Dr Backhaus' name remains known in the region through the Backhaus Estate - a charitable trust that was established under his will. This has provided an income stream- currently over three quarters of a million dollars annually - for the church for over one hundred years. The Sacred Heart Cathedral, one of the biggest in Australia, was built entirely with funds from the Backhaus Estate.

Time line of events in the life of Dr Henry Backhaus

1812 Born in Paderborn, in the Kingdom of Westphalia (later part of Prussia)(15 February)

1831 Studied theology at the University of Wurzburg

1832-36 Student at the Urban College of the Sacred Congregation de Propaganda Fide in Rome. Ordained a priest on 24 August 1836

1836-46 Missionary Apostolic in Bengal, eastern India. During this time, he made two trips to Europe

1846 Arrived in Australia, initially in Sydney

1847-52 Priest in the Diocese of Adelaide, South Australia

1852-63 Priest in the Diocese of Melbourne, Victoria. Based at Bendigo (later known as Sandhurst)
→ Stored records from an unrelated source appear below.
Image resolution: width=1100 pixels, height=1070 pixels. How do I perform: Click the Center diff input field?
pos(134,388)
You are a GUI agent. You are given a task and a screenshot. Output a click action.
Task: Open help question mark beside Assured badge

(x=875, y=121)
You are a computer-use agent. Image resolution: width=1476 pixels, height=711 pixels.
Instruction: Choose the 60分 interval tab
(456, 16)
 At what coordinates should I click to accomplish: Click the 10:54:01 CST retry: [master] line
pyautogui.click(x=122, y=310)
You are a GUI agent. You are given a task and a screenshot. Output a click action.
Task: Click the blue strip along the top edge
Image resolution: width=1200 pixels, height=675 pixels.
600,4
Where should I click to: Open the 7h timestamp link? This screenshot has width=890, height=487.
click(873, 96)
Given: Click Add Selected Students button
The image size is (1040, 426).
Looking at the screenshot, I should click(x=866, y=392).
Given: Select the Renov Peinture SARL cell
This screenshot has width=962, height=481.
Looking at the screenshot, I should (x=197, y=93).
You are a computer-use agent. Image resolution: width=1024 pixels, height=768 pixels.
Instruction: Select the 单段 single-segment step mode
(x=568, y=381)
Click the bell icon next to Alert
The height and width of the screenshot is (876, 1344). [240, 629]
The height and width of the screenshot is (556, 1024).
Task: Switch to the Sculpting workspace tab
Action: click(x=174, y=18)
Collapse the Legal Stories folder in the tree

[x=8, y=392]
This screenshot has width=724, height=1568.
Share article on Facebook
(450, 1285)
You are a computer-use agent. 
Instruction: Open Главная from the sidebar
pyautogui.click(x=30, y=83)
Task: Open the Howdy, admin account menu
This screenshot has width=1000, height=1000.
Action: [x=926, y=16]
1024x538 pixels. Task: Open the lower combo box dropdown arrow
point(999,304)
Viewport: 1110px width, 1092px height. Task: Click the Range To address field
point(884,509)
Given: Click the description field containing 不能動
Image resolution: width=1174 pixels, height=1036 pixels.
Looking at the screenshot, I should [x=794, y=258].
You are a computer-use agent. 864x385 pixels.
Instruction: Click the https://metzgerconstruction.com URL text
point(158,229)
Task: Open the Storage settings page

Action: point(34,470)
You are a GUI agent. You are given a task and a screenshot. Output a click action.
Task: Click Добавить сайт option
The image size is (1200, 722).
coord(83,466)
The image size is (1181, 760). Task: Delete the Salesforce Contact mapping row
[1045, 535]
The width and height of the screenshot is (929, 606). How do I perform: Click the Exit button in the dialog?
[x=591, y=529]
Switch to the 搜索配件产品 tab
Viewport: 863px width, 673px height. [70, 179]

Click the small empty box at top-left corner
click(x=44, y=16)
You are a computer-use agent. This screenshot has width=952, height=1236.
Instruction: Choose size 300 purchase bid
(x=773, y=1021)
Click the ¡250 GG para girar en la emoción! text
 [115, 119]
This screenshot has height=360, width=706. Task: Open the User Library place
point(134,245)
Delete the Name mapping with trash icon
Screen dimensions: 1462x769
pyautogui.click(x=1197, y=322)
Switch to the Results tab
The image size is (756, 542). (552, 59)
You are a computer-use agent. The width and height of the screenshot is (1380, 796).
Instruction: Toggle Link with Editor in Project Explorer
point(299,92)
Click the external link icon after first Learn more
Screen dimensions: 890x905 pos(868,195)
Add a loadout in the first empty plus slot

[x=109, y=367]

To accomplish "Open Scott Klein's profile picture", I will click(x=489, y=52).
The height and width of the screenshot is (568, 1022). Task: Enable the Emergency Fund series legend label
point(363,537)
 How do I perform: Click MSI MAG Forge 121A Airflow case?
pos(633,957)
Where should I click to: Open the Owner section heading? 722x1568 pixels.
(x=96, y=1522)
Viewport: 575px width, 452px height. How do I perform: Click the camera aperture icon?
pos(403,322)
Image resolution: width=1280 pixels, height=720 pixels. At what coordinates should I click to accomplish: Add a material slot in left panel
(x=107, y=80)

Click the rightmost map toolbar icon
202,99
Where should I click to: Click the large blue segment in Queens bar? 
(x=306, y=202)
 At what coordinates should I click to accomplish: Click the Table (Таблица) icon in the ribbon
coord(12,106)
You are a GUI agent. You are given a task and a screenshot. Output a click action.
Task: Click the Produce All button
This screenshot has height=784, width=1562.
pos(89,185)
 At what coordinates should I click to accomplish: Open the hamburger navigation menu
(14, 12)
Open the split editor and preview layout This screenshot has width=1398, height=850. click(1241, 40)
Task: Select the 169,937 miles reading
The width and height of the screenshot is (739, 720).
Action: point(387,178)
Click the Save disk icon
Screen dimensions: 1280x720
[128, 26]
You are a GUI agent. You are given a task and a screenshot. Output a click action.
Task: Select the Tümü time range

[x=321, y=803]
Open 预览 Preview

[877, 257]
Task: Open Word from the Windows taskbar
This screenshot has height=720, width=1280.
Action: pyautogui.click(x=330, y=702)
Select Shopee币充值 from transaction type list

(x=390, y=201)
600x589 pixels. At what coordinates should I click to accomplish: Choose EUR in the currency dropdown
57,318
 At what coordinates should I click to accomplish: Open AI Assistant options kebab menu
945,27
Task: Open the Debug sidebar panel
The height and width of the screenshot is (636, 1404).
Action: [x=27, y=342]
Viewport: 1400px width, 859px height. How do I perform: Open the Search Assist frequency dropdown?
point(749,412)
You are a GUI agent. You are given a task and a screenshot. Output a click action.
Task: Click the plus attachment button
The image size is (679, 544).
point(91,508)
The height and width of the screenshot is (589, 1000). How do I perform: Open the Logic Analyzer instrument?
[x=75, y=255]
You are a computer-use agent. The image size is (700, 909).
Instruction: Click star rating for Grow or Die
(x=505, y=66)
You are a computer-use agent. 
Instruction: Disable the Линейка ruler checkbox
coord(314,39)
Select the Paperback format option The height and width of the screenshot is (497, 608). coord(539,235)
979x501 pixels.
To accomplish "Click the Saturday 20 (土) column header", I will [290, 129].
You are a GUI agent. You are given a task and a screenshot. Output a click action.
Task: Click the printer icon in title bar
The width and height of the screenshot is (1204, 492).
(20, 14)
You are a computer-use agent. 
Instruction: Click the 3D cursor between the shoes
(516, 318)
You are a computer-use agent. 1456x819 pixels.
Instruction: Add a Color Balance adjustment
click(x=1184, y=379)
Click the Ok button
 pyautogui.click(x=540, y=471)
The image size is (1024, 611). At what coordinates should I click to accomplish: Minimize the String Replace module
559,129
1863 Resigns and travels to the USA and then to Europe. Resides in Paderborn

1866 Returns to Melbourne and then goes to Adelaide

1867 Appointed for the second time to the Bendigo (Sandhurst) mission

1874 New Diocese of Sandhurst formed. Backhaus appointed Vicar General by the bishop, Martin Crane OSA

1881 Tensions between Bishop Crane and Dr Backhaus: Backhaus resigns and retires to live in Melbourne

1882 Death of Dr Backhaus (7 September)

The story of Dr Backhaus

A detailed account of the life of Dr Backhaus has been published recently:
The enterprising life of Dr Henry Backhaus
Written and published by  M. J. Nolan, Bendigo, 2008. 136 pp ISBN 9780646494937 (pbk)
The author, Mal Nolan, is a retired university lecturer.                                                        
The book aims to place the published account of the life of Dr Backhaus on a sound documented basis so that the facts can be distinguished from the body of folk-lore that has grown up over the years. To this end, extensive use has been made of letters, reports in archives in Rome, Calcutta, Adelaide, Bendigo, Melbourne and Sydney as well as contemporary news reports, land records and other legal documents. The research has extended to the present day to include the story of the Backhaus Estate, an entity that has been surrounded by mystery and secrecy for one hundred years. This is a fascinating and intriguing story in itself.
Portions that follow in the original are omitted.